Il piano prevede una distribuzione più omogenea degli approdi lungo il perimetro costiero dell’isola. La finalità è garantire continuità alla navigazione da diporto e migliorare l’accessibilità ai servizi nautici. Attualmente la Sardegna dispone di circa 25 mila posti barca, con un rapporto di 13,2 posti per chilometro di costa, inferiore alla media nazionale pari a 20,5. Il PRRPT punta quindi a colmare progressivamente questo gap.
Nuove infrastrutture in programma
Tra gli interventi previsti figura l’incremento di circa 4 mila nuovi ormeggi nel medio-lungo periodo.

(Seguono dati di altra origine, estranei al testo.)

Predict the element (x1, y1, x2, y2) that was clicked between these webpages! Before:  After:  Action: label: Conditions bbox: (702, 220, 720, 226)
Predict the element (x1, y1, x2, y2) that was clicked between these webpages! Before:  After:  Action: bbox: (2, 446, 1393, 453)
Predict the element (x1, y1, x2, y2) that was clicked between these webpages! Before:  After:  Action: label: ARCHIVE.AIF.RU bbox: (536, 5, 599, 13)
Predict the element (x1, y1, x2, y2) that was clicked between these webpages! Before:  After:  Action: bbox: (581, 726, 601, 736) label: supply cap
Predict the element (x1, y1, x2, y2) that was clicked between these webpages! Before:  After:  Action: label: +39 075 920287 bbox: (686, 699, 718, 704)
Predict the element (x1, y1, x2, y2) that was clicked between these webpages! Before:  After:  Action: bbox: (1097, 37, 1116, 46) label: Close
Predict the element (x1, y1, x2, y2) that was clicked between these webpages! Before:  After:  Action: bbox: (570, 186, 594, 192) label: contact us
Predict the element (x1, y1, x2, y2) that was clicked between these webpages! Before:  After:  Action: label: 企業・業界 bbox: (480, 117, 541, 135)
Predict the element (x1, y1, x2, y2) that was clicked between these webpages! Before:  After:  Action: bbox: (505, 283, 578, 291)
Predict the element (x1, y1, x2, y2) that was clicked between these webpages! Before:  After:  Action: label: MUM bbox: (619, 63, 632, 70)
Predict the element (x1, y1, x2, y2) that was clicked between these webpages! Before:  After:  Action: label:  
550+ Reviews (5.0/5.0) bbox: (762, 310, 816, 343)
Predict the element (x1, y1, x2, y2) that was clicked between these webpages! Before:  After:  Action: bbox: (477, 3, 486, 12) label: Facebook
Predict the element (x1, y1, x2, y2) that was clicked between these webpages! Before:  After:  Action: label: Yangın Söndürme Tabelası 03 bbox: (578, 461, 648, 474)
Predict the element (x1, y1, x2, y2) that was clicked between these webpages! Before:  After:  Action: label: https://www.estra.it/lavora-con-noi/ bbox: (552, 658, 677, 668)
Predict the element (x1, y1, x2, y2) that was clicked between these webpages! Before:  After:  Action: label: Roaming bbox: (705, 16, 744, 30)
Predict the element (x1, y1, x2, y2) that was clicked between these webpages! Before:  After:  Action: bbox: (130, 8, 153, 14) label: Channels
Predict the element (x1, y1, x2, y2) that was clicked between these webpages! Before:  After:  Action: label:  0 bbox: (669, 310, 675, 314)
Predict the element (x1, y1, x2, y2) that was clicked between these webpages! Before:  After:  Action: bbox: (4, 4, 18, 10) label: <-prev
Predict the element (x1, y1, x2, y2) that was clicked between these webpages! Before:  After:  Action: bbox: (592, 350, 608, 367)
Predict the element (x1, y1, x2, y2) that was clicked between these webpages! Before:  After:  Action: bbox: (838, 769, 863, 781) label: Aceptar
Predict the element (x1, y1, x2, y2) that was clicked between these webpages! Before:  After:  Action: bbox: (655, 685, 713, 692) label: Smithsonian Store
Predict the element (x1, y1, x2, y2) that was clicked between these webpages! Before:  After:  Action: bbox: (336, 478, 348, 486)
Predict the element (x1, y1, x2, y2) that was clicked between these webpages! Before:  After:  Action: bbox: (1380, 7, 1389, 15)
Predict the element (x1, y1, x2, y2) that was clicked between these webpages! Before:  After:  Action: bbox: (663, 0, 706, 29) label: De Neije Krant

Il potenziamento della rete dovrebbe avvenire attraverso:
- la realizzazione di sei nuovi porti turistici;
- la creazione di tredici ulteriori strutture portuali con una dotazione minima di 200 posti barca ciascuna.
L’obiettivo è rafforzare la capacità ricettiva nautica e sostenere la crescita del comparto.
Integrazione tra costa ed entroterra
Il piano regionale introduce una visione integrata dello sviluppo turistico. Le infrastrutture portuali sono considerate nodi di una rete più ampia, in grado di generare ricadute economiche sui territori interni attraverso servizi, accoglienza e filiere collegate. Particolare attenzione è rivolta alla sicurezza della navigazione e alla fruibilità delle strutture durante tutto l’anno, in un’ottica di destagionalizzazione dei flussi turistici.
Uno strumento di programmazione strategica
Con il PRRPT, la Regione intende dotarsi di un quadro organico di riferimento per orientare gli investimenti pubblici e privati nel settore della nautica da diporto. La pianificazione mira a sostenere la crescita economica, migliorare la qualità dei servizi portuali e consolidare il posizionamento della Sardegna tra le principali destinazioni nautiche del Mediterraneo.